Nah, I think it’s a birdhouse.
(That’s an in joke. You had to be there.)
Better call the curator to check. Can’t rely on those Google Sun images . . .
Or send a camera.
Location provided by curator:
C24 located c. 267,83435 m.
from salamader to NW, c. 345,678 m.
from inferno to south. Polarity
confirmed by furnace personnel.
Like I say, you had to be there.
crosspatch (23:22:38) :
It would seem that the Royal Astronomical Society Library archives would be the place to look for 19th century sunspot drawings.
How about some 18th drawings:
http://www.leif.org/research/Staudacher-1.pdf
Where’s the plasma gauge? Is there an evap pan?
(Why do they site them so close to the equator?

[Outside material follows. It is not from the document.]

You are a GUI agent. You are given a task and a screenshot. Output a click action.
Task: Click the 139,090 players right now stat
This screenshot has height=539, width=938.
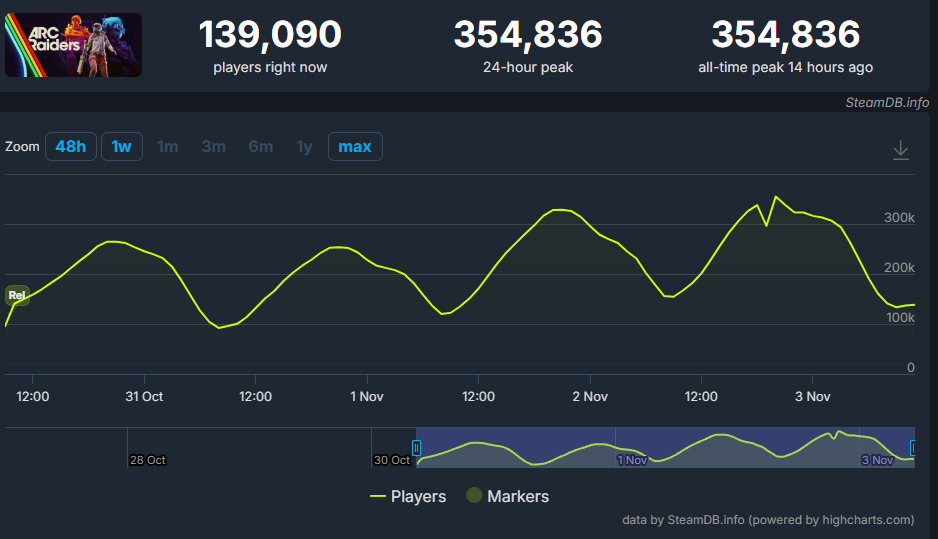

They should follow their own 10,000 km. rule. )
If I’d only paid more attention or found out sooner about these things that are called “sunspecks” that only appear like a few times every a year.
Some OLD weird science publication I read waaay back in the past said “there were large amounts of sunspots from the sun at one time”.
Crazy talk, the sun’s energy is always the same, no matter where it is.
Who can question that CO2 is so strong now, it’s bringing down our rockets, turning heat to freezing and destroy the sunspot sphere of the sun.
Oh the humanity!
Truth is, natural Co2 comes in from the atmosphere at a steady rate, just like carbon 14 and rain from nuclei(or salt), all depending on the influence of gases from the sun/galactic forcing entering our atmosphere.